> **RECORDS SHOWN**:
============

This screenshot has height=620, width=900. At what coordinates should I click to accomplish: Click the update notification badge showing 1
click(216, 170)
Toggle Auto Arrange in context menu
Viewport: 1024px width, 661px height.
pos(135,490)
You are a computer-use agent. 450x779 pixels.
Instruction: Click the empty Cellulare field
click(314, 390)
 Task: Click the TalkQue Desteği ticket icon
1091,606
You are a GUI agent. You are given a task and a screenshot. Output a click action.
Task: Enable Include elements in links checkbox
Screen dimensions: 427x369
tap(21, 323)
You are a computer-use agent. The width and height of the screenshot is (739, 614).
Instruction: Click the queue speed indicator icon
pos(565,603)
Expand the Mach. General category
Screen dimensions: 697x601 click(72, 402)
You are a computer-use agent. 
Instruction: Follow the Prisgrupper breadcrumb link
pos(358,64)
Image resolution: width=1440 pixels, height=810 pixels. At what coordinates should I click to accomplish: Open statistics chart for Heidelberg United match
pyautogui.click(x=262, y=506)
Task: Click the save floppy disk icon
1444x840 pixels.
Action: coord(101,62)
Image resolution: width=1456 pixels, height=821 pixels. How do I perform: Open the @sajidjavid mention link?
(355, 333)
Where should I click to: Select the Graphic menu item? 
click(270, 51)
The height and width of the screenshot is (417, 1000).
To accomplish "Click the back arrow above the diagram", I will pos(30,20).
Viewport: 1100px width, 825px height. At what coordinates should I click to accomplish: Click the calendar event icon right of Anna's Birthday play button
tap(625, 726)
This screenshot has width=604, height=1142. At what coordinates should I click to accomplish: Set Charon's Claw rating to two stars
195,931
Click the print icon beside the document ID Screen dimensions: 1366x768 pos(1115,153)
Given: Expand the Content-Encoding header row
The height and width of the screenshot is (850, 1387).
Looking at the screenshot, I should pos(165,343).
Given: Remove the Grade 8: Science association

============

> **TASK DETAILS**: All of the records above are to be returned exactly as they stand.

> **WRITTEN REPLY**:
This screenshot has height=620, width=900. At what coordinates should I click to accomplish: Click the update notification badge showing 1
click(216, 170)
Toggle Auto Arrange in context menu
Viewport: 1024px width, 661px height.
pos(135,490)
You are a computer-use agent. 450x779 pixels.
Instruction: Click the empty Cellulare field
click(314, 390)
 Task: Click the TalkQue Desteği ticket icon
1091,606
You are a GUI agent. You are given a task and a screenshot. Output a click action.
Task: Enable Include elements in links checkbox
Screen dimensions: 427x369
tap(21, 323)
You are a computer-use agent. The width and height of the screenshot is (739, 614).
Instruction: Click the queue speed indicator icon
pos(565,603)
Expand the Mach. General category
Screen dimensions: 697x601 click(72, 402)
You are a computer-use agent. 
Instruction: Follow the Prisgrupper breadcrumb link
pos(358,64)
Image resolution: width=1440 pixels, height=810 pixels. At what coordinates should I click to accomplish: Open statistics chart for Heidelberg United match
pyautogui.click(x=262, y=506)
Task: Click the save floppy disk icon
1444x840 pixels.
Action: coord(101,62)
Image resolution: width=1456 pixels, height=821 pixels. How do I perform: Open the @sajidjavid mention link?
(355, 333)
Where should I click to: Select the Graphic menu item? 
click(270, 51)
The height and width of the screenshot is (417, 1000).
To accomplish "Click the back arrow above the diagram", I will pos(30,20).
Viewport: 1100px width, 825px height. At what coordinates should I click to accomplish: Click the calendar event icon right of Anna's Birthday play button
tap(625, 726)
This screenshot has width=604, height=1142. At what coordinates should I click to accomplish: Set Charon's Claw rating to two stars
195,931
Click the print icon beside the document ID Screen dimensions: 1366x768 pos(1115,153)
Given: Expand the Content-Encoding header row
The height and width of the screenshot is (850, 1387).
Looking at the screenshot, I should pos(165,343).
Given: Remove the Grade 8: Science association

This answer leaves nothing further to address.